In a statement issued early on Sunday from the headquarters of the American-led military forces at Bagram Air Base near Kabul, the military said ground forces searching the area after the attack found the bodies of the children as well as the body of the suspect.
"Coalition forces regret the loss of any innocent life," the statement said. It said the troops remaining in the area "will make every effort to assist the families of the innocent casualties and determine the cause of the civilian deaths."
The statement said a commission was being set up to investigate the incident. It did not describe the air attack in any detail.
Maj. Christopher E. West, an Army spokesman at Bagram, said the aircraft involved was an A-10 attack jet, a type that flies low and fires guns and rockets in support of infantry. A-10's are frequently in action over Afghanistan.
Haji Masud, an official in the governor's office in Ghazni, confirmed the attack and said it had been aimed at Mullah Wazir, a former member of the Taliban movement. "They bombed Mullah Wazir's house and civilians were also killed," he said in a telephone interview on Sunday morning. He gave no further details and said an official Afghan delegation had gone to the area to investigate.
A spokesman for President Hamid Karzai in Kabul said that when first reports arrived from the region, the American military had denied that the attack occurred. Mr. Karzai has frequently asked the United States military to take greater care with bombing raids on civilian areas and with they intelligence it receives, which has often proved erroneous. There have been hundreds of civilian casualties from bombing raids during the past two years. At least 48 people were killed in July 2002 when American planes fired on a village where a wedding party was in progress.
In another incident, eleven people from one family were killed when a bomb landed on their house near the Pakistani border in Paktika Province. The United States military quickly acknowledged the mistake, saying the attack was aimed at a group of militants whe were trying to escape across the border.

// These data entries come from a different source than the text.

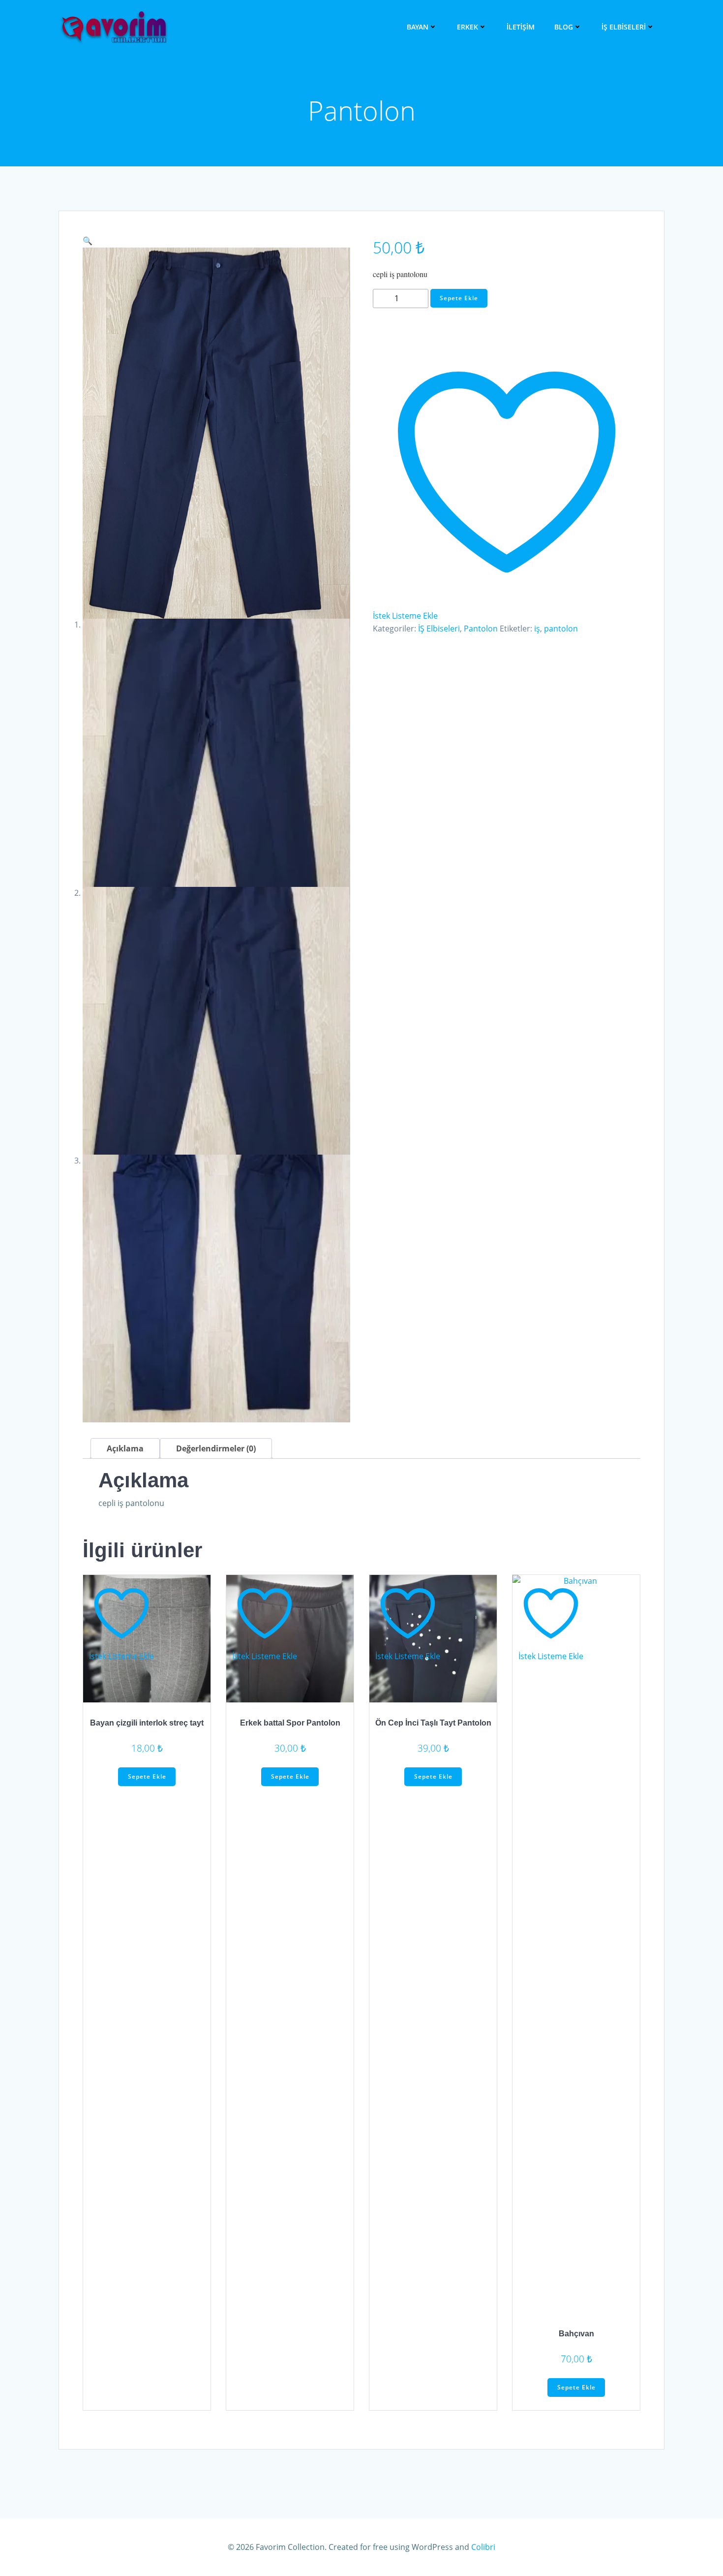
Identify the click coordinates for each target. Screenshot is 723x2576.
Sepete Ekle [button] (147, 1776)
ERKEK (467, 26)
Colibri (483, 2547)
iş (537, 628)
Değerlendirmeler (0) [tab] (216, 1448)
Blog (563, 26)
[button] (87, 240)
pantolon (561, 628)
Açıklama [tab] (125, 1448)
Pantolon (481, 628)
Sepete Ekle (459, 298)
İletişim (521, 26)
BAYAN (417, 26)
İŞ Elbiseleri (624, 26)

On Oct. 30. American planes bombed a village in the northern province of Nuristan, killing six members of one family, most of them women and children, and two religious students in the village mosque. The military has not yet confirmed that its planes were in the area that night.
In their statement, the United States military said it the targeted man had been involved in the killings of two contractors working on Afghanistan's main highway connecting the capital with the cities of Kandahar and Herat. There have been no reported killings of contractors. Several Afghan security policemen were killed in an attack on the road in September.

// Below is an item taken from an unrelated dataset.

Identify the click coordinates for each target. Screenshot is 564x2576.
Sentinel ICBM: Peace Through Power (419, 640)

An officer at the main headquarters of Central Command in Tampa, which runs the military operations in Afghanistan as well as Iraq and elsewhere in the region, referred questions to the Bagram headquarters.
American and allied forces in Afghanistan "follow stringent rules of engagement to specifically avoid this type of incident while continuing to target terrorists," the statement said.
The aircraft opened fire on the suspect in what whas described as "an isolated rural site" south of the town of Ghazni, the statement said.
The attack came about 10:30 on Saturday morning. Ghazni is about 80 miles southeast of Kabul on the road to Kandahar, the former stronghold of the Taliban movement that governed Afghanistan before the United States and Afghan opposition forces overthrew it two years ago.
The military said the strike on Saturday was carried out "after developing extensive intelligence over an extended period of time" that determined the suspect's whereabouts.